As you can see from the chart above, we are pretty darn happy this month. The portfolio exploded to an all-time high, led by some of our highest conviction picks like Square, Spotify, and Match Group. 18 months is not an exceptionally long time period (a decade is probably the minimum amount of time to be judged as a PM), but it is all we have to show so far.
Since HC matches our personal portfolios closely (which you can see here and here), understand that while this is a “paper account,” we still have some skin in the game. We also have to wait until at least August to send another one of these updates (more on that in another post), so we are being fairly cautious heading into the summer.
If you’ve read our previous updates (and if you have not, I’d recommend checking them out here) you know that beating the market for 18 months is not our goal. Our goal for HC is to show that spending 1-2 hours with one “trading” day a month can outperform heavily managed funds.

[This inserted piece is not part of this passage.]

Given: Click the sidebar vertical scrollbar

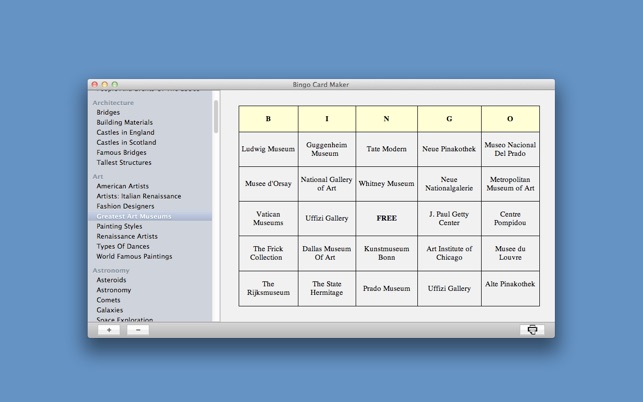Looking at the screenshot, I should click(x=216, y=116).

Here are the rules we have set to try and mimic a real portfolio as closely as possible:
We can only change our asset allocation on the 20th (or around then) of each month. All other days are off-limits, meaning we can only add or subtract from our allocation once a month. (We’re not the day trading type anyways, so this should not affect our investing philosophy).
No derivative securities (options or futures).
We are not reinvesting dividends, for calculation purposes. Although we highly recommend that you do so in a real scenario.
We cannot incorporate any commission fees so we will act like we are investing through Robinhood
We are competing against the S&P 500 so the benchmark for the portfolio will be how much it has beat or lagged the market since its inception.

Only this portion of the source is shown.